On that stage, which used 13km (8.1 miles) of cobblestones in seven cobbled sectors over the last 77.5km (48.2 miles), Schleck finished sixth, in the lead group, behind Cancellara, Cadel Evans and stage winner Thor Hushovd. Schleck’s brother Frank, however, went down in a crash on the cobbles and broke his collarbone.
Schleck’s career has gone from bad to worse since he suffered a fracture to his sacrum at the Critérium du Dauphiné last June. He called off his 2012 Tour de France and only returned to racing in October at the Tour of Beijing, but failed to finish. At the Tour Down Under in January, he pulled out early. He caught a cold during his return to Europe and pulled out of the Méditerranéen Tour and the Tour of Oman.
Midway through Tirreno-Adriatico it was clear he was still suffering, and he ended with yet another DNF.
Schleck said he’s aiming to have 60 days of racing before the Tour de France starts in Corsica on June 29. With the number of available race days shrinking rapidly, he has set out on an unorthodox route to reach his goal.
After riding reconnaissance on the fabled cobbles of the Hell of the North for the past week, Schleck is confident that a ride to Roubaix is the key to his return to top form, once and for all.
“The cobbles have helped me rebuild strength in my sacrum,” he said. “It’s made me confident that this is a race I need in my legs to make a full return.”
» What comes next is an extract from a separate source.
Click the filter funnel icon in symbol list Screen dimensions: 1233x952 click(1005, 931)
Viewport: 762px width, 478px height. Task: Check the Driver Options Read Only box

RadioShack manager Luca Guercilena admits Schleck’s lithe stature may not be the best suited for the pounding pavé of the northern French monument, but insists the team medical staff and team management are fully behind the rider’s decision. In fact, they expect big things from him.
“With all the problems he’s had since his crash, he’s almost lost one year. What has he got to lose at this point?” Guercilena said. “We have to be realistic. We know he can’t win, but Andy is going to surprise some folks on Sunday. When you have the heart of a champion, you want to fight for your position in the peloton under the harshest conditions. We are confident he can usher Fabian to a third title.”